イエス・キリストの家族とされた聖徒たちが現すべき尊い姿を、皆様は現しておられるのです。聖徒の良き交わりを通してイエス・キリストを証する、そこが教会なのです。
さて、今日私たちは、イエスさまが律法学者を批判しておられるところと、レプトン銅貨二枚をささげてしまったやもめの物語を通して福音に与ります。この二つは異なるもののようですが、実はつながっているものです。というのは、イエスさまに批判されている当時の律法学者たちは、お金がありそうなやもめの家を無理に訪ね、長い祈りをささげてはたくさんの献金を受け取っていました。やもめたちは律法学者たちが祈りに行くと言われても断ることができず、一方的に受け入れざるを得ない状況でした。
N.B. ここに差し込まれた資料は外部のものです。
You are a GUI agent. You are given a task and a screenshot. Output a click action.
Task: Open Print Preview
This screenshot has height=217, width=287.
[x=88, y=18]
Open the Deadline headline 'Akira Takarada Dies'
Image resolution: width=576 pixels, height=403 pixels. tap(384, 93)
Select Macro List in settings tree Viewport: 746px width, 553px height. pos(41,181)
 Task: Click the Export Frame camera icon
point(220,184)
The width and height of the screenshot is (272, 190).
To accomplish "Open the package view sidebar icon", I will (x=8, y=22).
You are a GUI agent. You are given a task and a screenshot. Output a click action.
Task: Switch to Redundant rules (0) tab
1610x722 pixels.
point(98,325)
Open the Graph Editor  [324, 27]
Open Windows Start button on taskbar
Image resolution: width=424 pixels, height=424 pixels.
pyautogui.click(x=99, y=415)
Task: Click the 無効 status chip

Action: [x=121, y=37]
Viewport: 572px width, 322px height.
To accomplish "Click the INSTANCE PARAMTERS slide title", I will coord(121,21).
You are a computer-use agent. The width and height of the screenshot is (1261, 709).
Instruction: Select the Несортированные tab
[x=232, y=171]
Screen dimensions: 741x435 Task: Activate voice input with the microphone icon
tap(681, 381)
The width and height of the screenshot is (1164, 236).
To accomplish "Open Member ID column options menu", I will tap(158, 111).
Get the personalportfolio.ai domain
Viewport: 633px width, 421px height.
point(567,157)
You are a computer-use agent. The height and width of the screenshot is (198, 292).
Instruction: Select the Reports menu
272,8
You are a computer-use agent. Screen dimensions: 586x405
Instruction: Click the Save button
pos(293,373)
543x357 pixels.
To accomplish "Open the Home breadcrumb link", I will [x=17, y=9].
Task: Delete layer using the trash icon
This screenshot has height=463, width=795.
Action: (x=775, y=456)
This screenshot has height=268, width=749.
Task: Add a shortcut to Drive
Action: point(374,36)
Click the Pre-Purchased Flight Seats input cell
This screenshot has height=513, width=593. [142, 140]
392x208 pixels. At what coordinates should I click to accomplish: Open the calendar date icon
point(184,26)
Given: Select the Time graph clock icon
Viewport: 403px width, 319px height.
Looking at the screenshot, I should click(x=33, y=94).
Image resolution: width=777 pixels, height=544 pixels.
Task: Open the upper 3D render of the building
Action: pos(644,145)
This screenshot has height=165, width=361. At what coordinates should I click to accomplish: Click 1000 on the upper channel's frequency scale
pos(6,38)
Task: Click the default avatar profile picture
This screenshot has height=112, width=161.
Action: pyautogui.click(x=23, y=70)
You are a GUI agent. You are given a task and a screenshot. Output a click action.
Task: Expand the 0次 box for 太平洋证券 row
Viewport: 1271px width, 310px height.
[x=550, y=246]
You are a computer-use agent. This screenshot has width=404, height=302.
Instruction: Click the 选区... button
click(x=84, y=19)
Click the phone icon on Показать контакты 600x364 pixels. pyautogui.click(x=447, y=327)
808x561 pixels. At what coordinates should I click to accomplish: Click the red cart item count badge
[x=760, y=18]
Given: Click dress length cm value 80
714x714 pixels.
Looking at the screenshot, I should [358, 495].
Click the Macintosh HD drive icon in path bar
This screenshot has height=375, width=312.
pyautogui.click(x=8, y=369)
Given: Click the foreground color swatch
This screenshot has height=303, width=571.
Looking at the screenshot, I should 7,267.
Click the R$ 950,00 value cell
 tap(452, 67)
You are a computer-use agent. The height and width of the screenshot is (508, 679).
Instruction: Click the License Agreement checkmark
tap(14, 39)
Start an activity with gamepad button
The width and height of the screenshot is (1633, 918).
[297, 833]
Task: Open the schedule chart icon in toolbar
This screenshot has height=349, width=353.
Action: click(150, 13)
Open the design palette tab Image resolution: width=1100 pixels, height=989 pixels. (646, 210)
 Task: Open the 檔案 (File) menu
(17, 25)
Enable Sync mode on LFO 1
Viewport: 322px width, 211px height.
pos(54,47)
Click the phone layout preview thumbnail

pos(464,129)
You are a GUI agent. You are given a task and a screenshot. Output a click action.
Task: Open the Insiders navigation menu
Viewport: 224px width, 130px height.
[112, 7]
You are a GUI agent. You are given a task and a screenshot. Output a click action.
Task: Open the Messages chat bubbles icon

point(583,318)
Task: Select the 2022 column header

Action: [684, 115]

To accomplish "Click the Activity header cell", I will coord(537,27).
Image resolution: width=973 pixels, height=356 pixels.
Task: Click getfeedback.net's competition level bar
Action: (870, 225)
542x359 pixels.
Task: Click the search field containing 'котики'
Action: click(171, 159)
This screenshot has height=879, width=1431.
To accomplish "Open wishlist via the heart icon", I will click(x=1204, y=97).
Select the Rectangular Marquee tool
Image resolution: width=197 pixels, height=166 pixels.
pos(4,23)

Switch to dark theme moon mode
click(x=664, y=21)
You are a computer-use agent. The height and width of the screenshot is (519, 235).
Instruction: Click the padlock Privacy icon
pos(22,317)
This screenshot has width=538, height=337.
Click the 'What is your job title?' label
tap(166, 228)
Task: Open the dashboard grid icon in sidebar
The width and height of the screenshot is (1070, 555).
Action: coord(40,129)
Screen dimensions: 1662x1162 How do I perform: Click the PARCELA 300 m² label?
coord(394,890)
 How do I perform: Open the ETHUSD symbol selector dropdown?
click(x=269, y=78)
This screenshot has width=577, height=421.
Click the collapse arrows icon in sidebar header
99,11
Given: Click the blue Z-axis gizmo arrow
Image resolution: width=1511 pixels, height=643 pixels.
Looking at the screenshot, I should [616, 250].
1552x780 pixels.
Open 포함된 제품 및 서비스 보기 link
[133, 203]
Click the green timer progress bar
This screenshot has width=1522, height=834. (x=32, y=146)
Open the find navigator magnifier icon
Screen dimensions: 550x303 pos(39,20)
その状況をイエスさまは、「やもめの家を食い物にし、見せかけの長い祈りをする」と批判しておられます。
そして、その後イエスさまは、貧しいやもめが献金をささげる様子を眺め、褒めておられます。
このように、貧しいやもめが献金をささげる様子が律法学者との比較の中に置かれている、この物語は、実は、続く13章の終末の徴に対する導入として理解することができます。というのは、来るべき世の終わりには、律法学者たちのように、富による身の安全や、地位の確保という因習的な人間的欲望によって積み上げたものは何の役にも立たないと言うことを現しているからです。ですから、そうではなく、この世の終わりには、純粋な神への信仰が問われるのだということです。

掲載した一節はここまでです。